There are numerous RPN calculator projects on Hackaday.com but surely there is room for another?  The Smart Response PE surplused devices are old-tech but they are just as capable as any low-end Arduino, the UNO for example.

I have owned several HP RPN scientific calculators; the HP-67 got me through my EE engineering classes.  I still have that device and I love it, but in my daily (retired) life, there is little need to throw exponential numbers and transcendental functions into the HP grinder.  Mostly, I hunt around the kitchen drawers for a cheap 4-function calculator that uses the boring algebraic input ...  have to remember to press that "=" equal sign.

While the cheap-o 4 function dollar-store calculator gets the everyday job done, I really miss the RPN methodology; however, leaving my antique HP-67 out for general usage in the yard, shop, or garage is simply not going to happen.  Thus, when I got my hands on a few Smart Response PE devices, the idea of writing a RPN calculator for the candy bar device seemed like a useful thing to do.  It is nice to think of something useful to do with my time which has not been suggested by my wife.

All of the development tools for the 8051-based TI CC2533 microcontroller are free.  The flash programmer can be purchased as a TI (compatible) CCDebugger or there are instructions on the Internet for building a programming device from an old Arduino.  GitHub - stormbard/CCDebugger: CCDebugger Arduino Implementation

The bulk of the uC HAL core code was written by TI as part of their evaluation tools and support kit (RemoTI ZigBee Remote Control).  For a compiler, the SDCC free software is utilized and works well for this project and installs easily on Windows 10/11 64-bit systems.  Github user "serisman" wrote the bulk of the keyboard/display functions.

My software implementation follows the RPN as implemented on the HP-12C: the buffer, X, Y, Z, and T registers conform to that methodology.  The Web contains numerous explanations, but a short summary can be read here: RPN Tutorial (lehigh.edu)

Having a full 5-line display (4 lines for X, Y, Z, T) and the 5th line for the keyboard buffer display makes using or learning RPN a delightful experience.  The specific hardware being used does require some changes in the RPN input.

**Extracted information**
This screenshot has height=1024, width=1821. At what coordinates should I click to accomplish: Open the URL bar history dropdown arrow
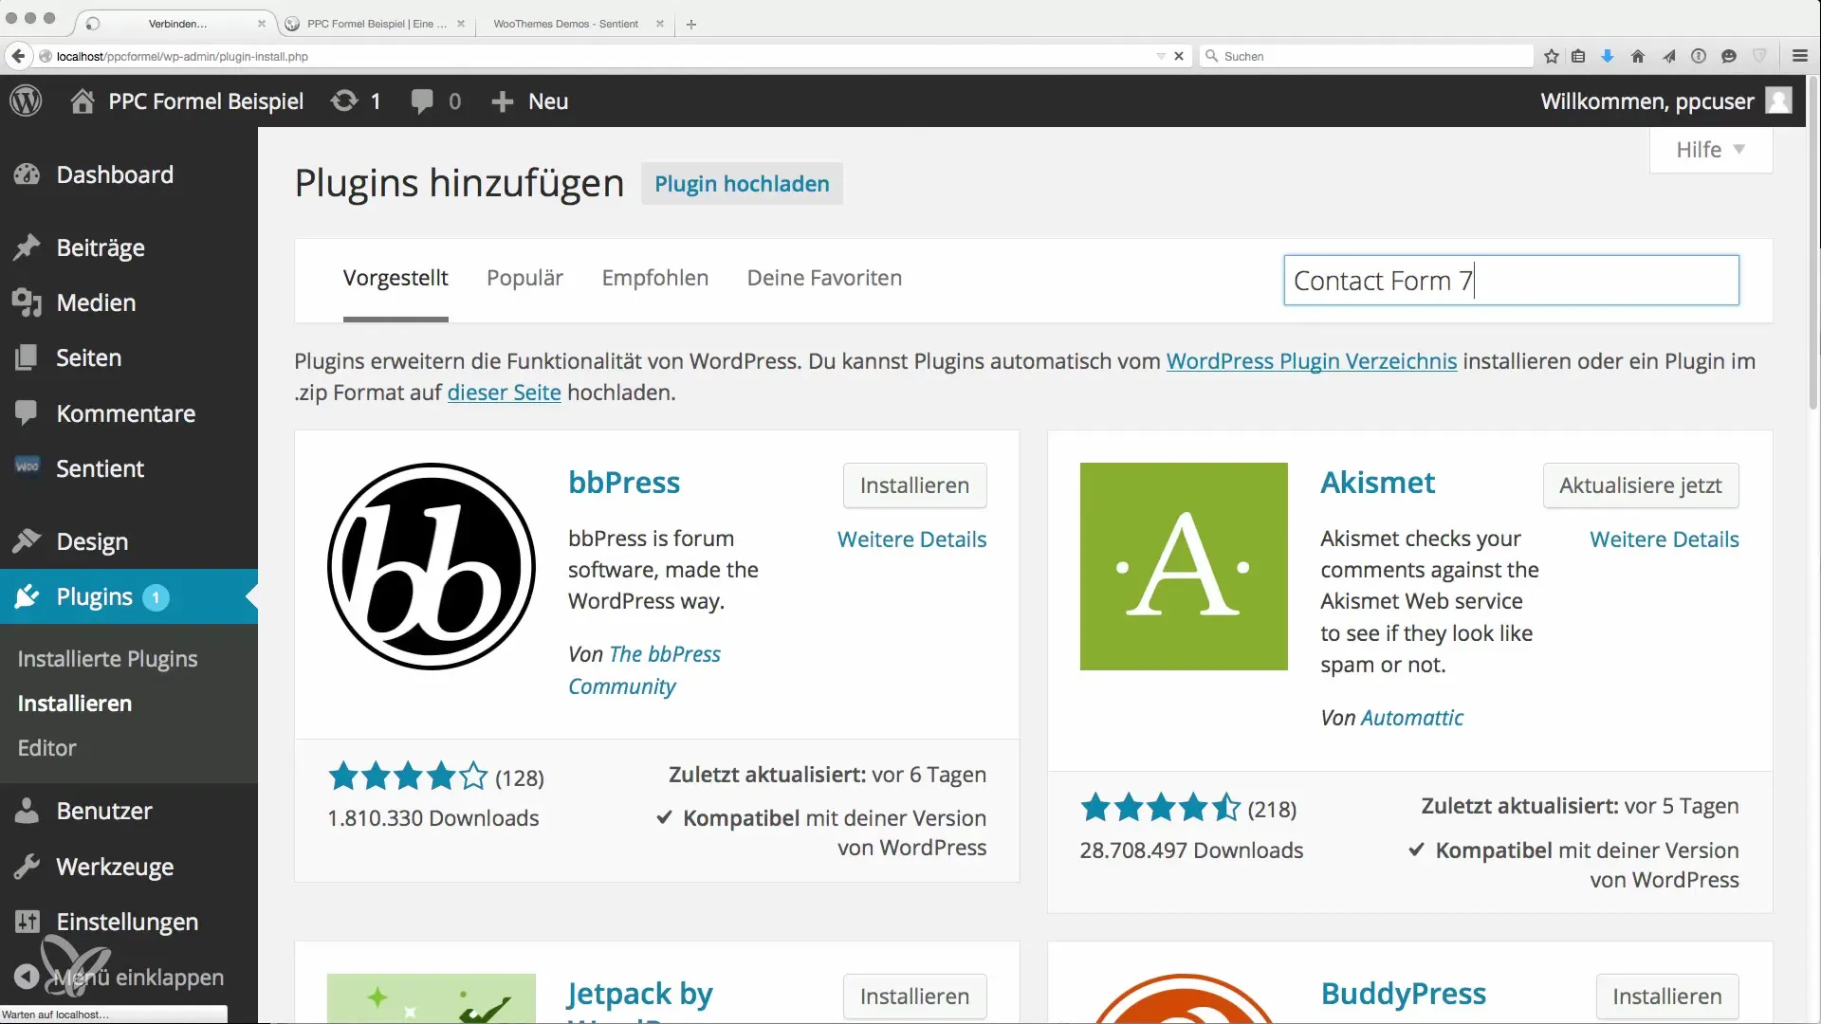tap(1161, 56)
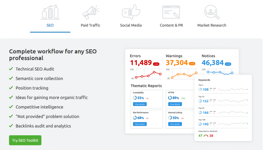Click the checkmark beside Backlinks audit and analytics

tap(11, 126)
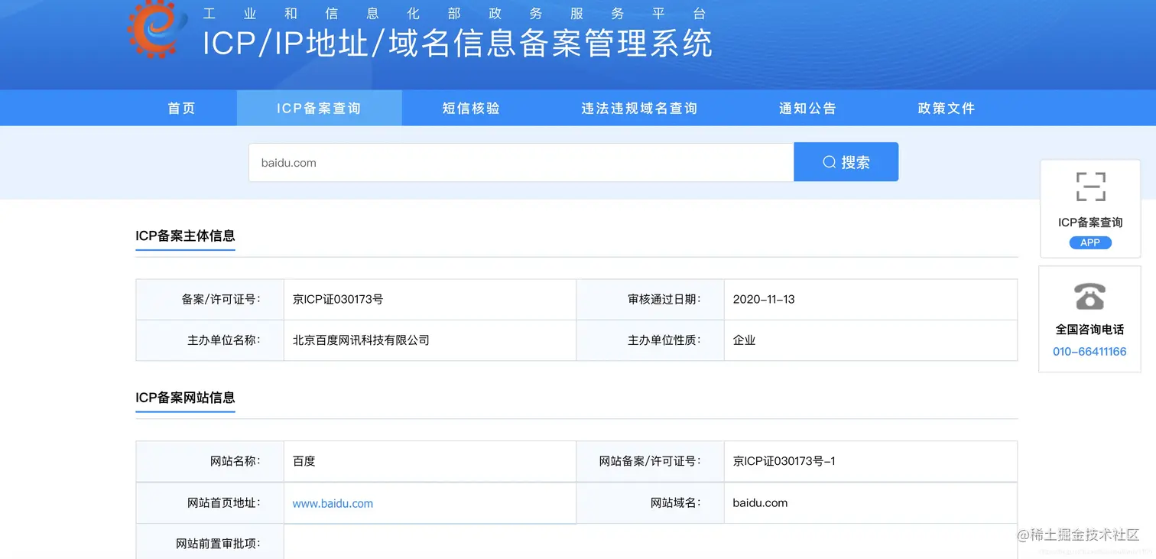The width and height of the screenshot is (1156, 559).
Task: Call the 010-66411166 consultation number
Action: [1089, 351]
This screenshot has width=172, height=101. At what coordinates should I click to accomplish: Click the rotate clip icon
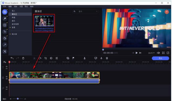click(40, 58)
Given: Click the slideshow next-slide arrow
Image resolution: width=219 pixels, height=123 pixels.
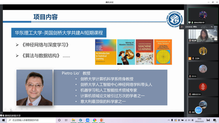Looking at the screenshot, I should click(11, 109).
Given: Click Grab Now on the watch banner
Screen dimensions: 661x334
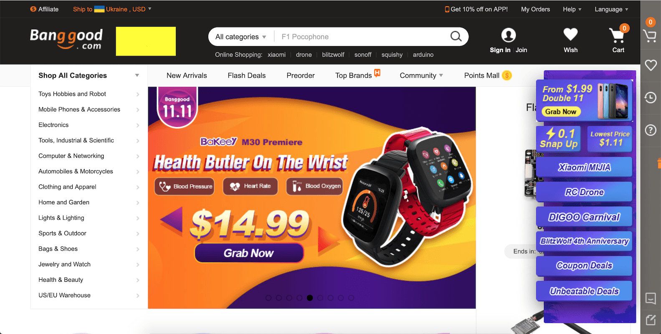Looking at the screenshot, I should tap(249, 253).
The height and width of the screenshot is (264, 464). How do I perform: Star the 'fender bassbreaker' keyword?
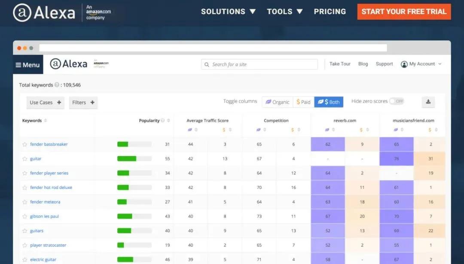[25, 145]
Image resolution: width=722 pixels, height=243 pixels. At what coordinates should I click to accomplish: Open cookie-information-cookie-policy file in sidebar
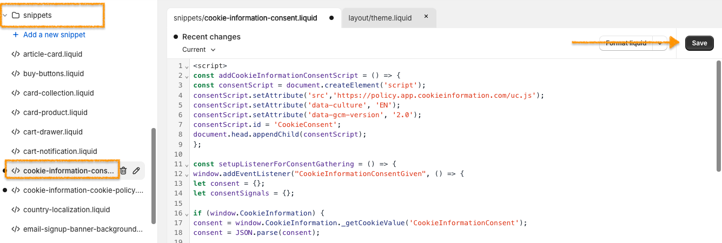point(83,190)
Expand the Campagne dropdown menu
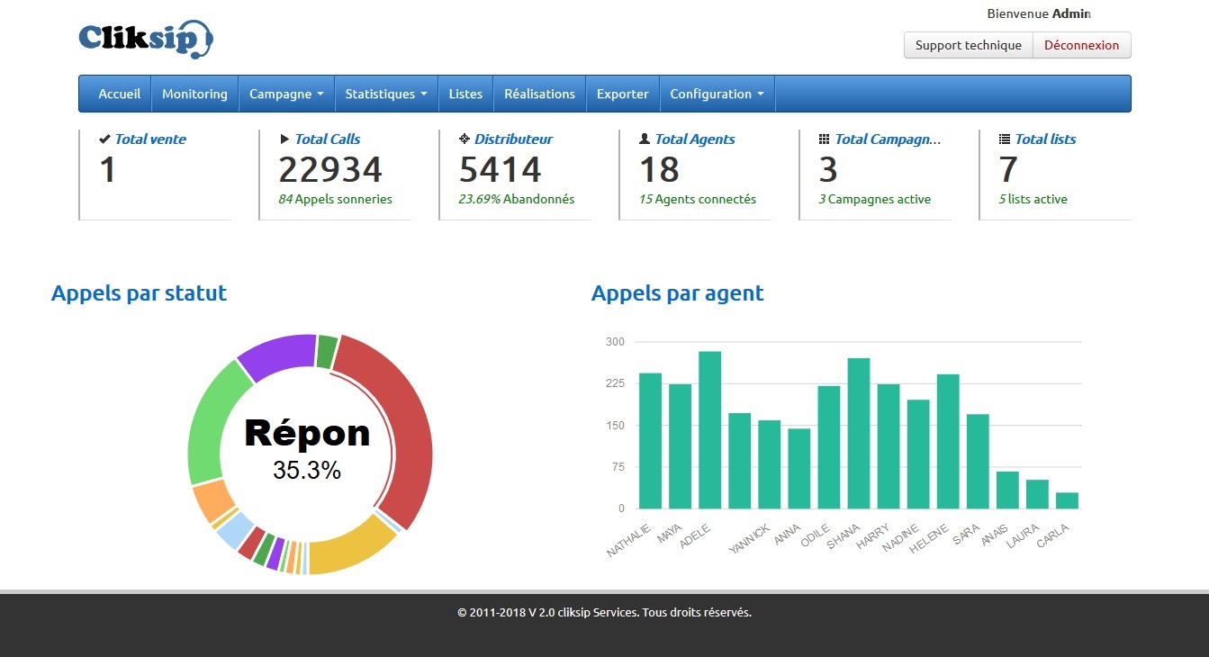 tap(285, 94)
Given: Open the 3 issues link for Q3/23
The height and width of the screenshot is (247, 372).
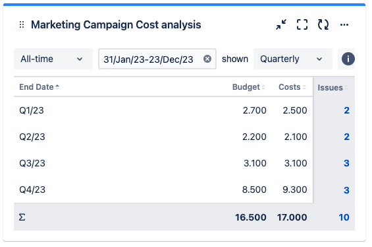Looking at the screenshot, I should [346, 163].
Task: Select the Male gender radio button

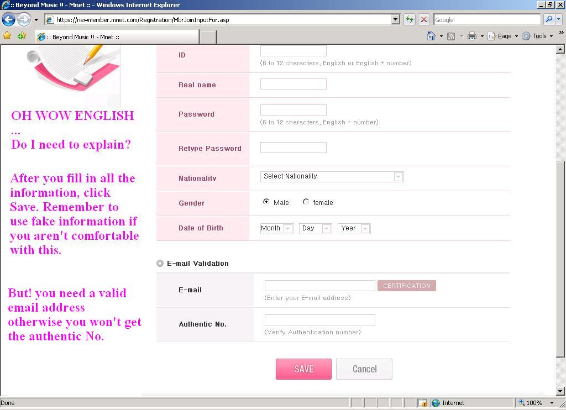Action: pyautogui.click(x=266, y=202)
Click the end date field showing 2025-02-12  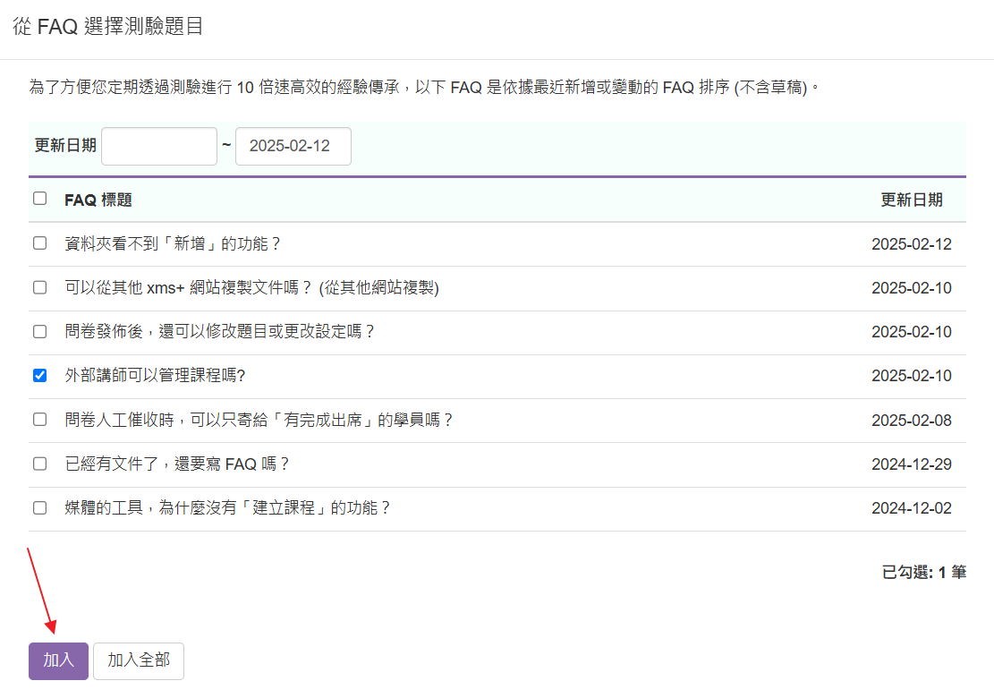click(293, 147)
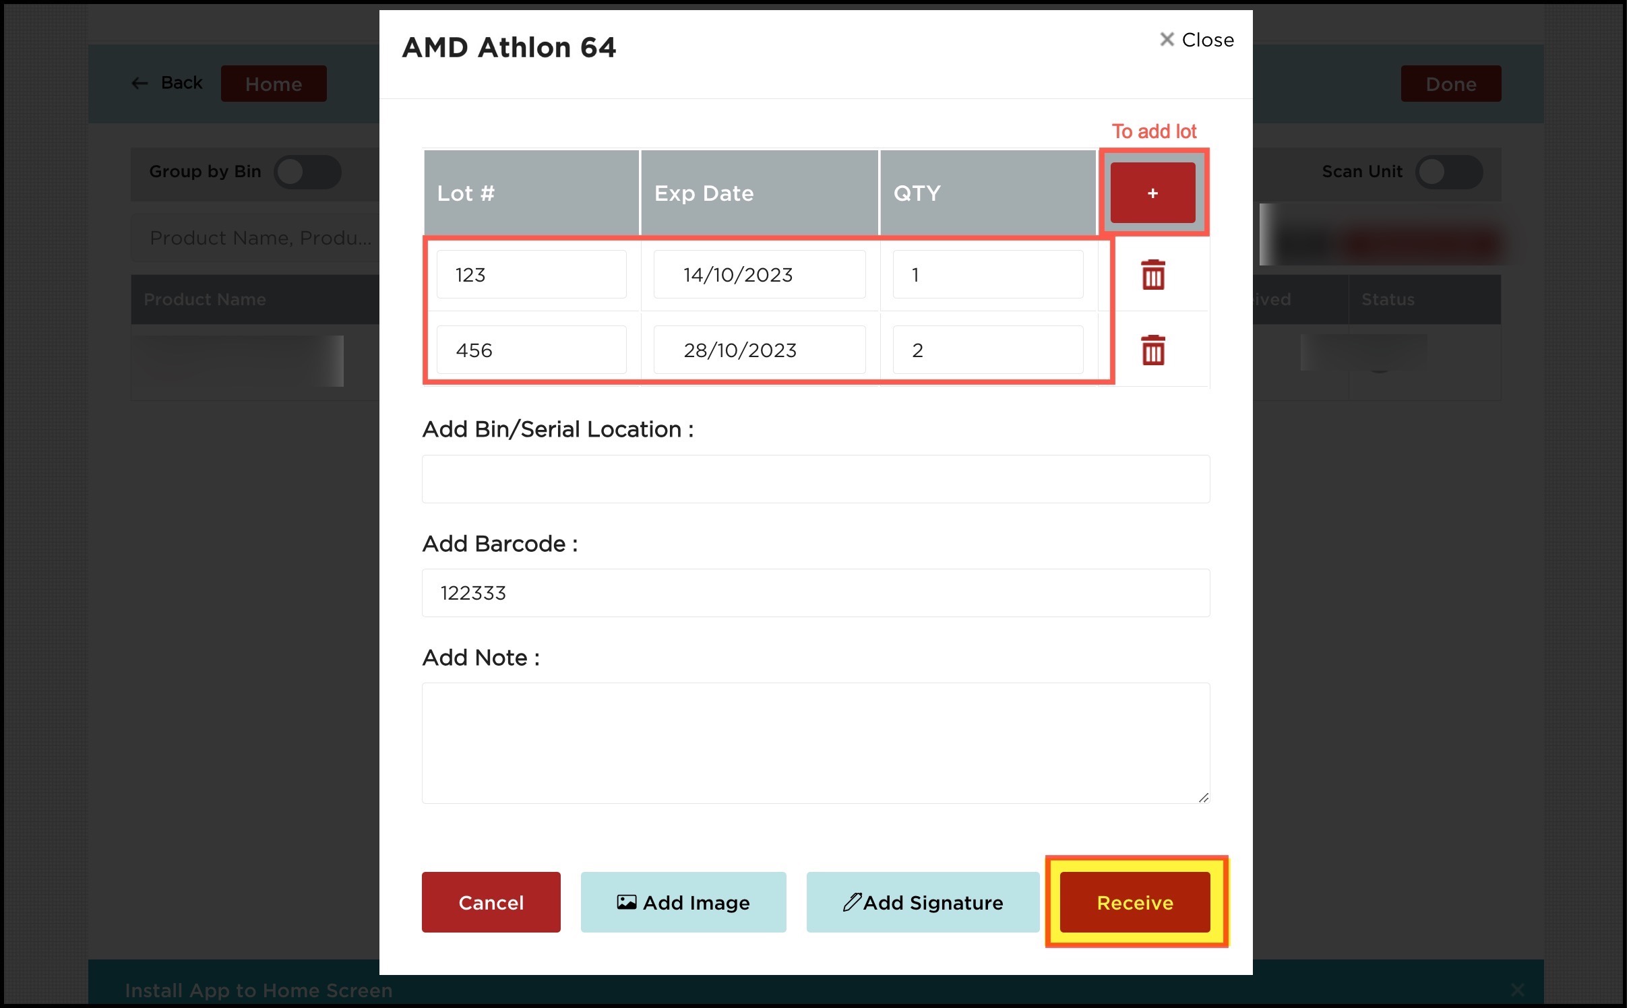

**Work to do**
**1)** According to the RPN calculator post, why did the author decide to write an RPN calculator for the Smart Response PE? Answer in one to three sentences.
**2)** Reproduce the stretch of the RPN calculator post from "My software implementation" through "here: RPN Tutorial (lehigh.edu)", word for word.
**3)** In the RPN calculator post, which HP calculator's RPN implementation does the author's software follow?

**Answers provided**
**1)** The author missed the RPN methodology but would not leave the antique HP-67 out for general use in the yard, shop, or garage, and only had a cheap algebraic 4-function calculator for everyday work. Having obtained a few Smart Response PE devices, the author saw writing an RPN calculator for them as a useful thing to do.

**2)**
My software implementation follows the RPN as implemented on the HP-12C: the buffer, X, Y, Z, and T registers conform to that methodology.  The Web contains numerous explanations, but a short summary can be read here: RPN Tutorial (lehigh.edu)

**3)** The HP-12C.